Sinn Féin President Mary Lou McDonald has said that Gaza cannot become the graveyard of international law.
Speaking in the Dáil during statements on the situation in the Middle East and the Occupied Palestinian Territories, she criticised the failure of the Irish Government, and of governments across the European Union and the world, to condemn Israeli violations of international law.
Teachta McDonald added that Ireland can and must be a leading voice for dialogue, a just settlement, ceasefires and peace.
Mary Lou McDonald’s full contribution can be read below:
The people of the world are witness to a humanitarian catastrophe in Gaza. Israel has unleashed the weight of its military might upon a beleaguered refugee population. It rains its arsenal of missiles down upon two million impoverished people hemmed into an area half the size of County Louth. This indiscriminate mass slaughter of innocent men, women and children is carried out in full sight of the world and in full sight of international leaders who have failed and refused to shout, “Stop.” They see clearly the carnage and human rights violations inflicted on the people of Gaza. They have heard the Palestinian people described as animals. They have long known that Israel imposes an apartheid regime.
Our hearts break for the loss of Israeli lives on that fateful night of 7 October, but be very clear that the Israeli offences against Palestine predate that night of horrific loss, which has been roundly and fully condemned. That condemnation stands in stark contrast to the refusal and failure of our own Government in Dublin and of governments across the European Union and the world to condemn Israeli violations of international law. I believe that is shameful.
I remind our Government that the recitation of all our interventions and charitable acts for the Palestinian people does not relieve it of its primary responsibility to hold Israel accountable to the world for its acts of impunity and violation of international law. We in Ireland know all too well the pain and tragedy of colonisation, occupation and dispossession. We have known conflict and suffering. We have known war. We know peace. There is no excuse and no pretence that we do not understand the playbook of the coloniser, the occupier and the oppressor. We carried that weight and trauma for centuries.

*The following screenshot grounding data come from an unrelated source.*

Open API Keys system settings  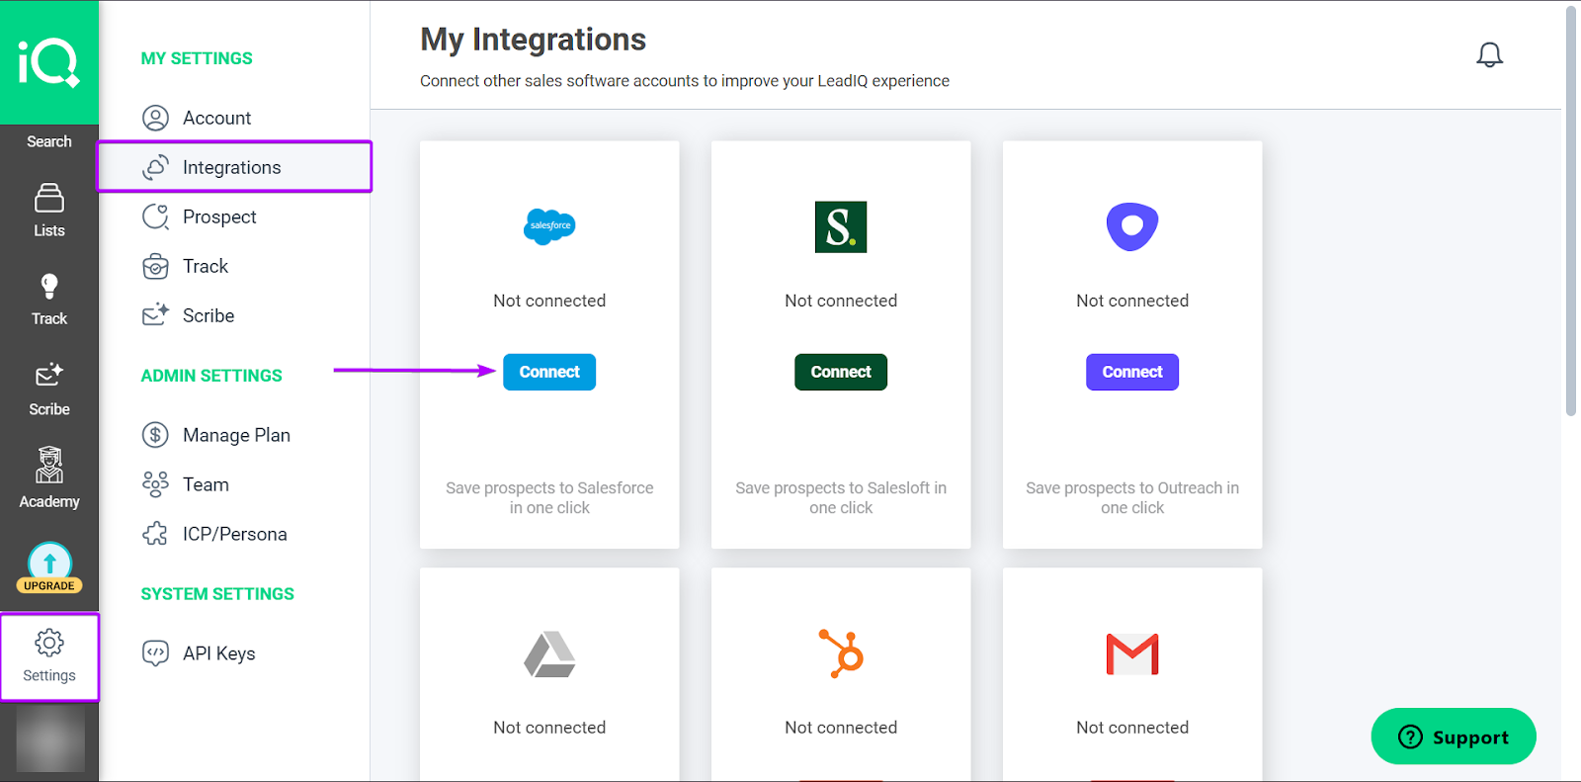pyautogui.click(x=218, y=653)
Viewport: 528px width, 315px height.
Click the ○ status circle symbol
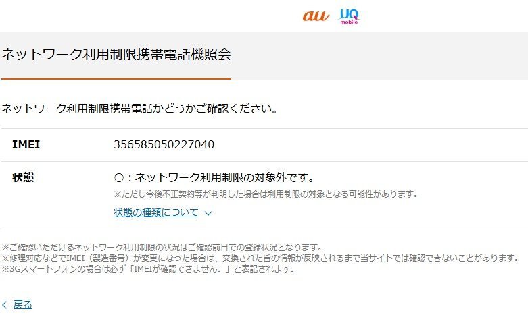(119, 177)
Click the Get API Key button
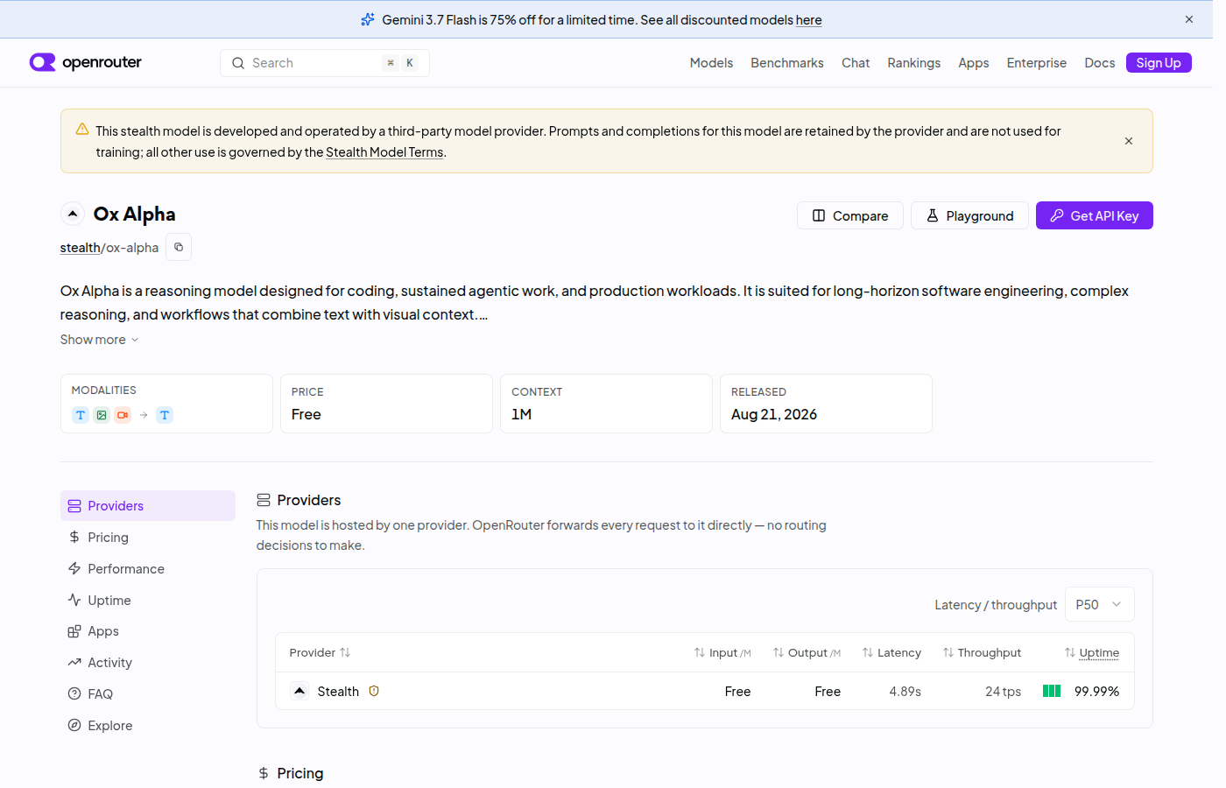This screenshot has width=1226, height=788. coord(1094,215)
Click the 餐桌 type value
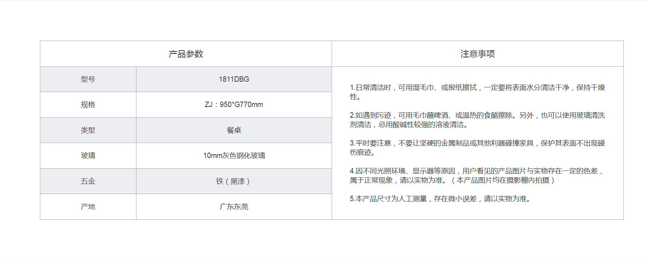 click(234, 130)
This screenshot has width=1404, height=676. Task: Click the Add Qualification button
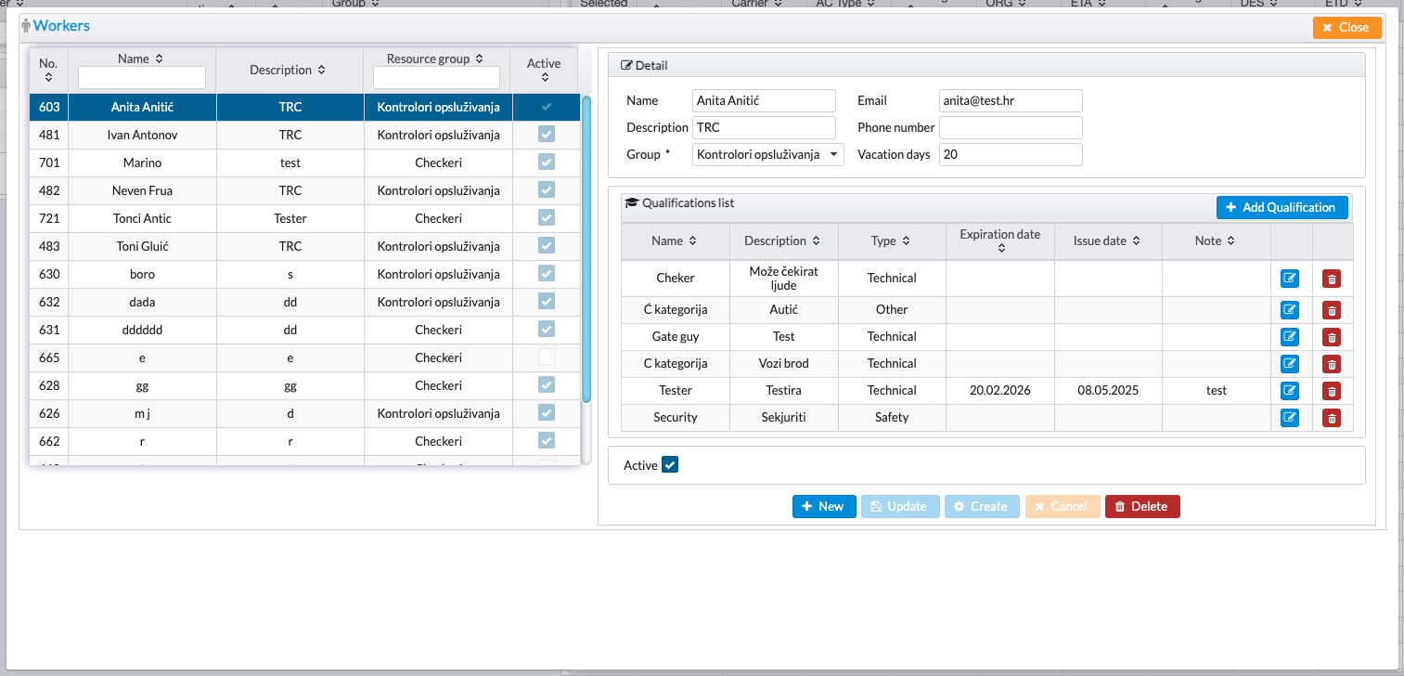[1282, 207]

We still work to this day to reconcile, heal divisions and bring people together.
Our history now speaks powerfully to us. It calls on us to speak out, to act in defence of Palestine and to act for freedom and self-determination. It also tells us that Ireland can and must be a leading voice for dialogue, a just settlement, ceasefires and peace. To paraphrase the words of a great peacemaker lost to us this week, we know that conflict can be solved through dialogue and that there is no excuse for conflicts to become eternal. As Palestinians pull their dead from the rubble and cry out to the heavens for justice, Gaza cannot become the graveyard of international law. Decimated Gazan neighbourhoods cannot become monuments to the international community’s tolerance, acceptance and facilitation of Israel’s violation of Palestinian basic human rights.

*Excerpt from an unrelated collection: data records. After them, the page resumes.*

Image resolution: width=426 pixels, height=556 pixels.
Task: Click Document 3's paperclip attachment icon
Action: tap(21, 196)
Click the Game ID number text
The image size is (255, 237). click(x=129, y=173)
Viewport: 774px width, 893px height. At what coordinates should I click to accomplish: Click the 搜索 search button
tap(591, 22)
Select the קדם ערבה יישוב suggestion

As we speak, the Gazan people face annihilation. Entire families are being wiped out, hundreds of thousands are being displaced from their homes, and their schools, hospitals and vital infrastructure are being obliterated. They are now running out of food. They are drinking unsanitised water in a desperate attempt to stay alive. They are blockaded on all sides and cut off from medical supplies, fuel and energy. Israel is laying waste to Palestinian life in Gaza with the imprimatur of some of the world’s most powerful entities. For generations, the people of Palestine have endured this daily brutalisation. Their lands have been occupied and annexed, their people displaced, their homes and school bulldozed to the ground, their sons and daughters executed and incarcerated, and their lives ravaged by apartheid.
Israel acts with impunity, discarding international law and flouting UN resolution after resolution. This current onslaught, bombardment and collective punishment is the horrible but very predictable crescendo of occupation, annexation and oppression. As the people of Gaza cling to their very existence, the leadership of the international community must now resurrect those values it claims to hold dear. With one voice, we must call for immediate and full lasting ceasefires. Unified, we must call on Israel to end its bombardment of Gaza and stop the indiscriminate slaughter. Together, with one voice, we must assert the primacy of international law and dialogue as the only basis for a just resolution and a foundation for a lasting and transformational peace. That is the only way the children of Gaza and Ramallah, and the children of Tel Aviv and Haifa, will see the future they deserve, free of conflict and hatred, and a life of peace led as full and equal citizens.